PROBLEM: Copy out the lines of the records between the line containing "Viewport: 820px width, 425px" and the line containing "Action: click(x=423, y=60)", including both, without the pictures.

═══ INFORMATION GIVEN ═══

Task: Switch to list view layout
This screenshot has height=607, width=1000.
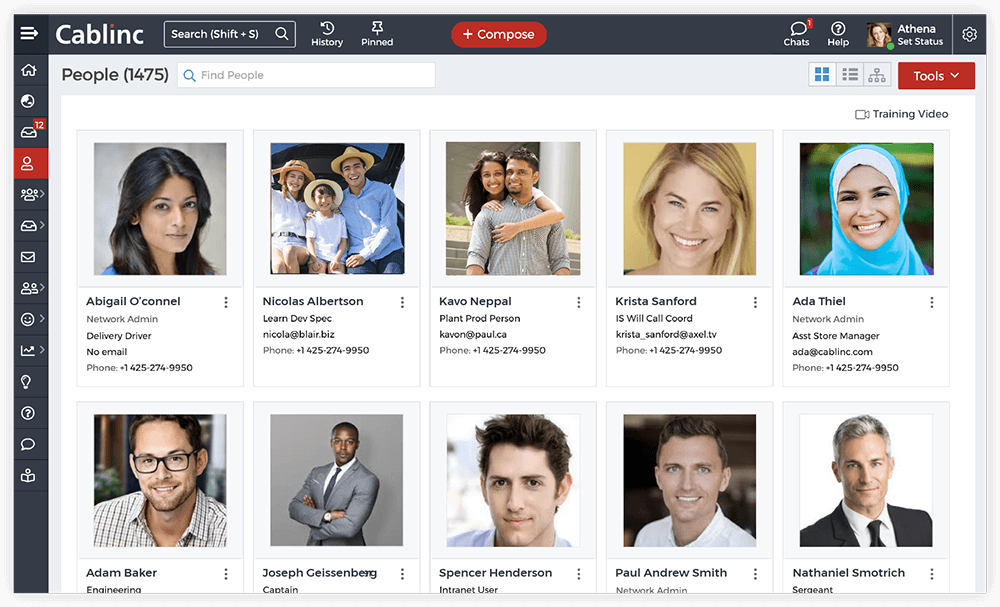Action: (850, 75)
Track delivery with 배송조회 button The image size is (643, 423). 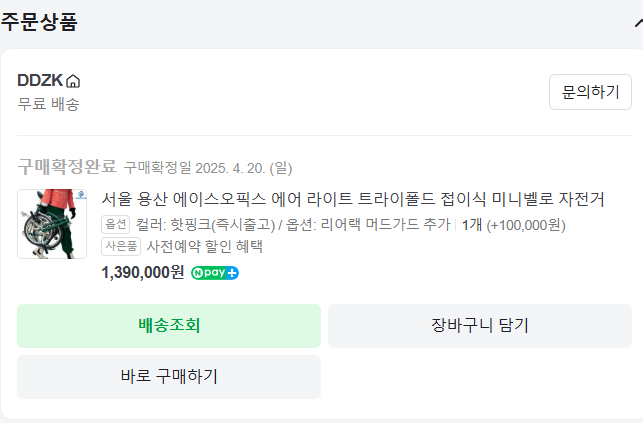click(x=169, y=326)
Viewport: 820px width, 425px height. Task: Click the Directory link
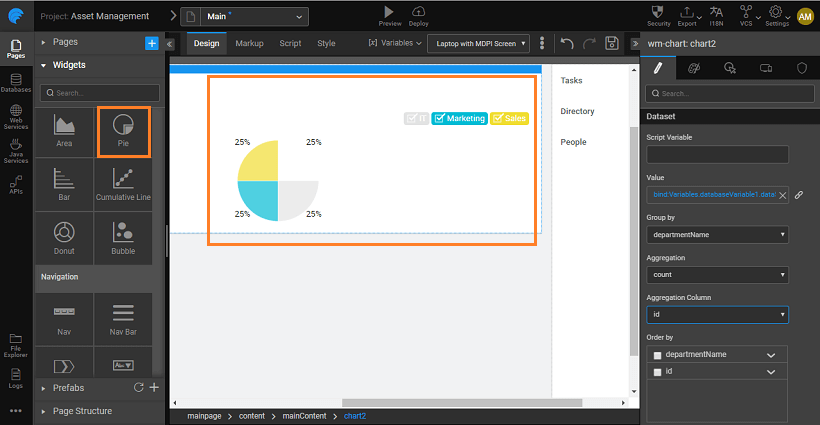click(x=577, y=111)
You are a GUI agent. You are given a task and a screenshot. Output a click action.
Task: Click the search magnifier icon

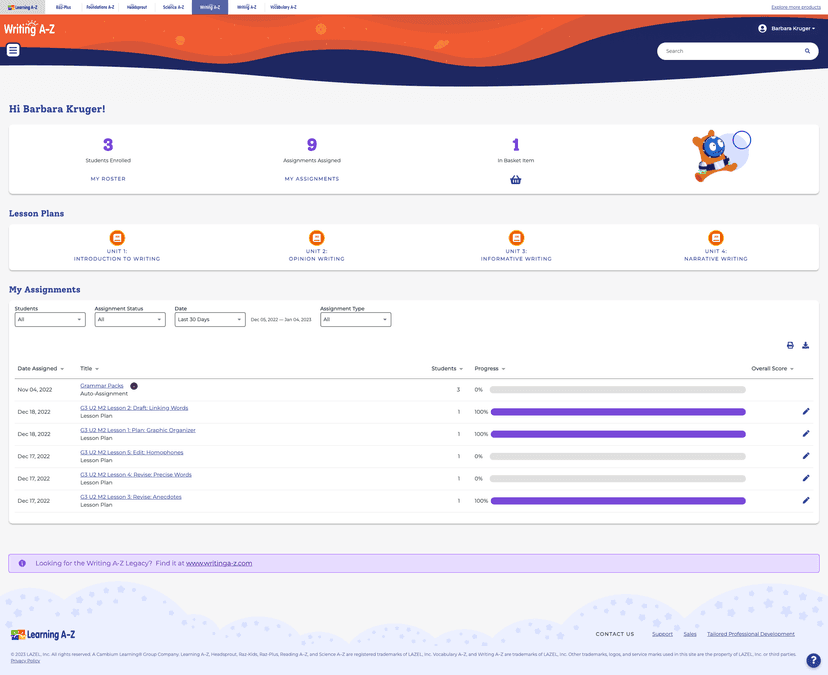pyautogui.click(x=807, y=51)
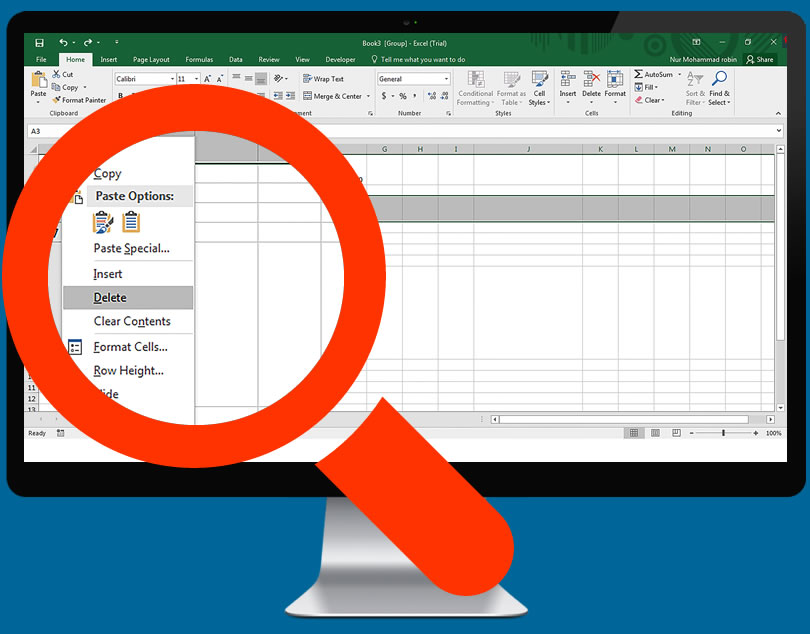Image resolution: width=810 pixels, height=634 pixels.
Task: Click the Tell me what you want search box
Action: click(x=423, y=60)
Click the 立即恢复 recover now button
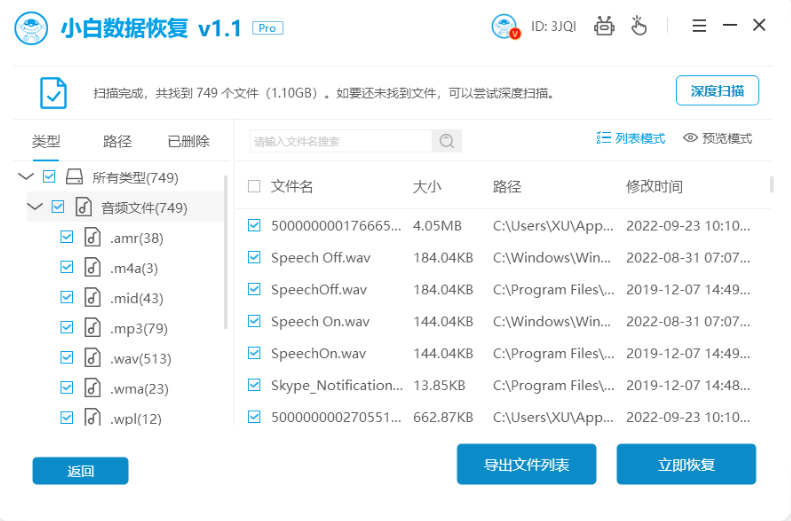 tap(686, 465)
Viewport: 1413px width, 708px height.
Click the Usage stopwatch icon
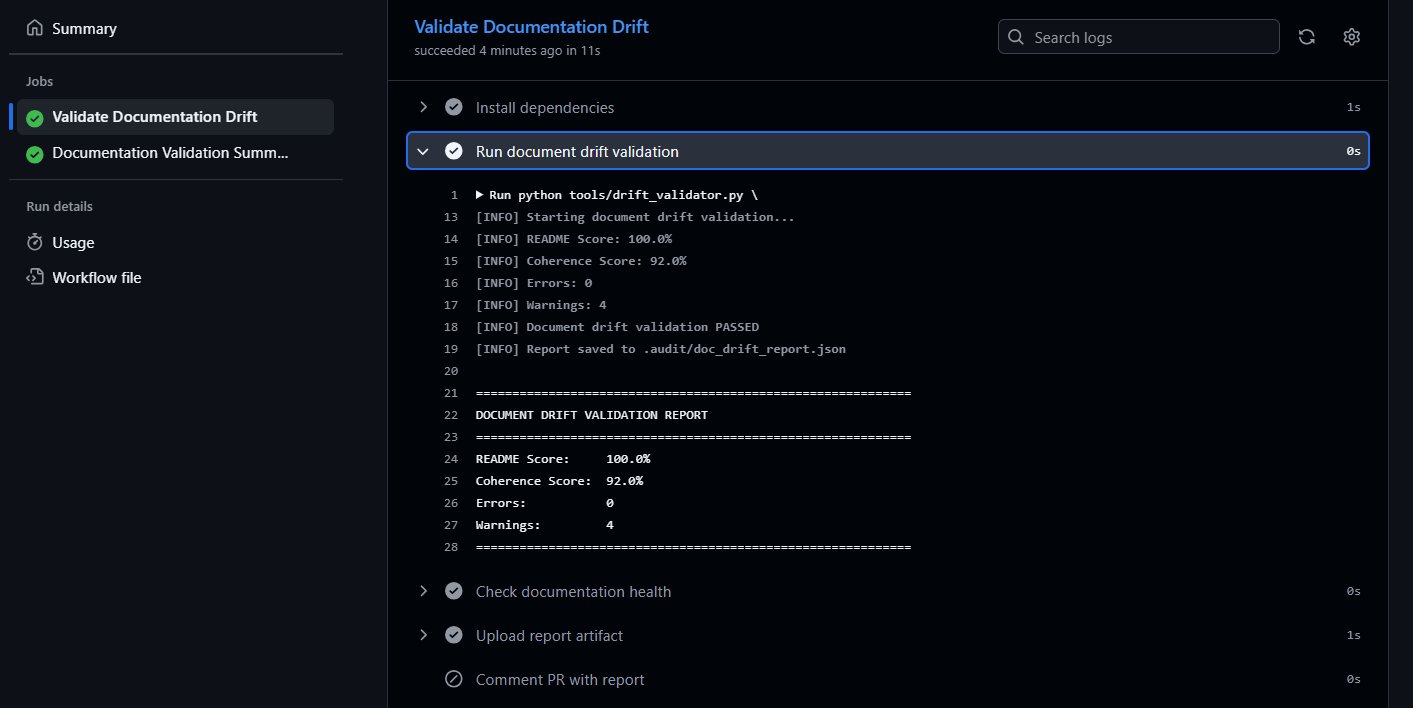coord(34,242)
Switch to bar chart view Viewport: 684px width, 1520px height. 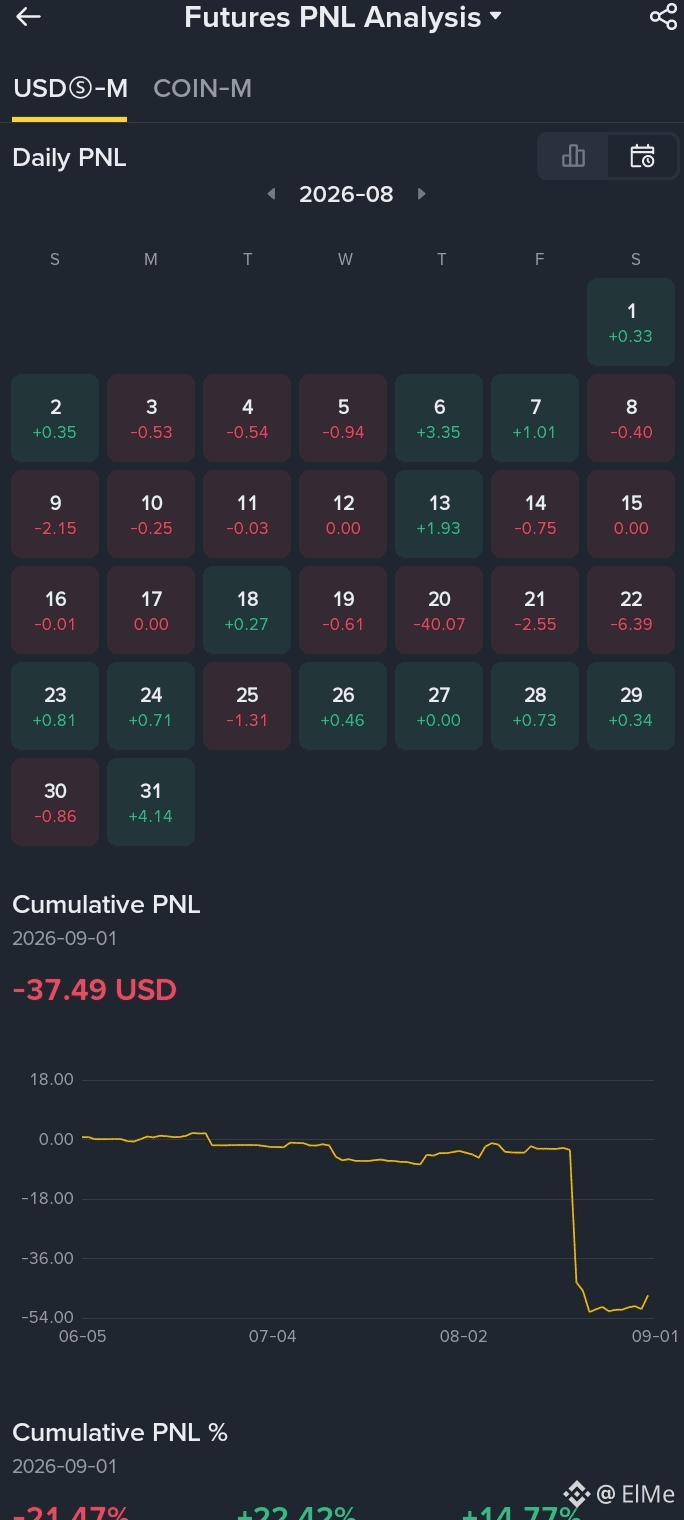573,156
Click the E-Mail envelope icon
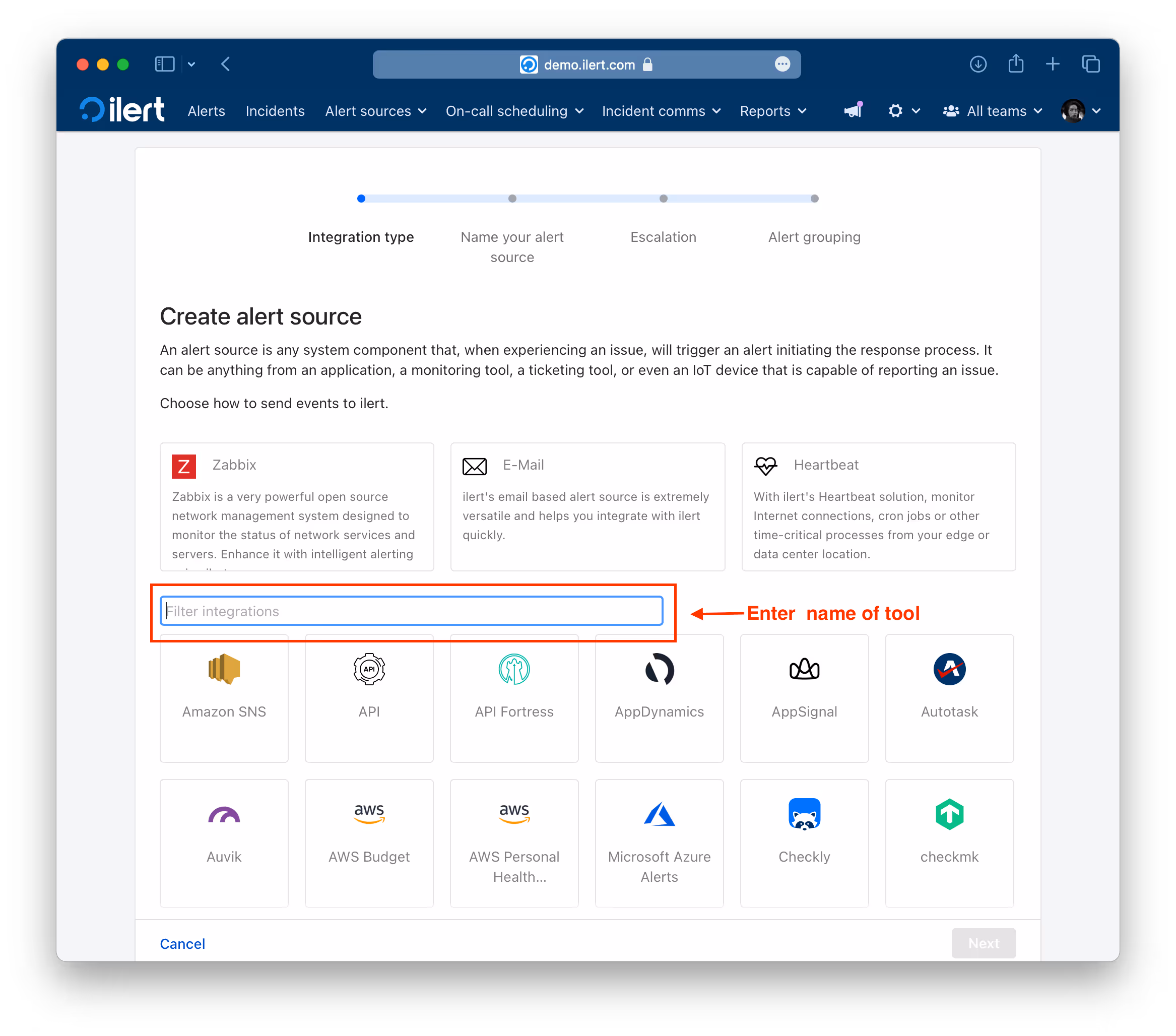 point(475,467)

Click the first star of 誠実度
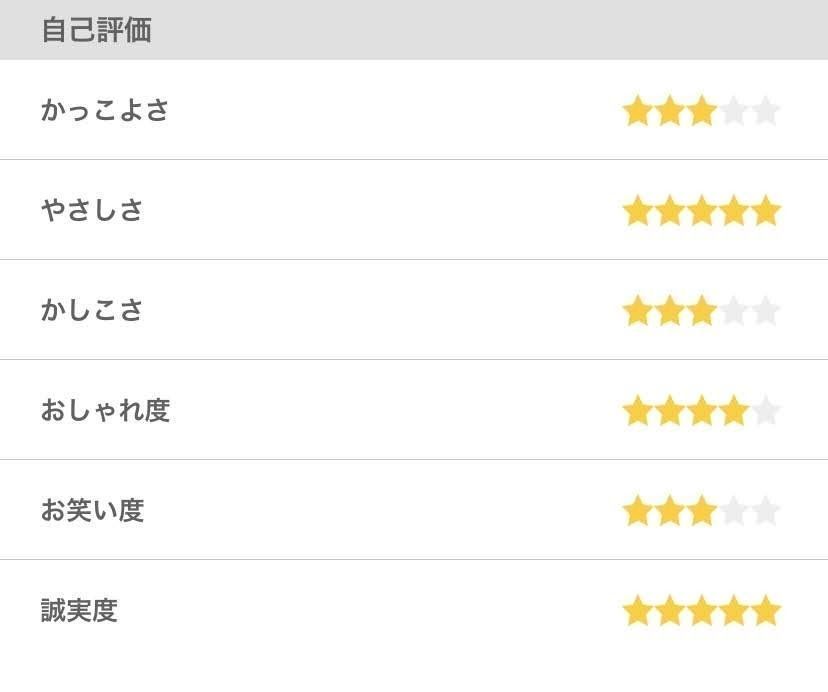click(637, 610)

═══

ANSWER BELOW:
Viewport: 820px width, 425px height. Task: Click the Directory link
click(x=577, y=111)
You are a GUI agent. You are given a task and a screenshot. Output a click action.
Task: Click the search magnifier icon

pyautogui.click(x=807, y=51)
Image resolution: width=810 pixels, height=634 pixels.
Task: Click the Tell me what you want search box
Action: click(x=423, y=60)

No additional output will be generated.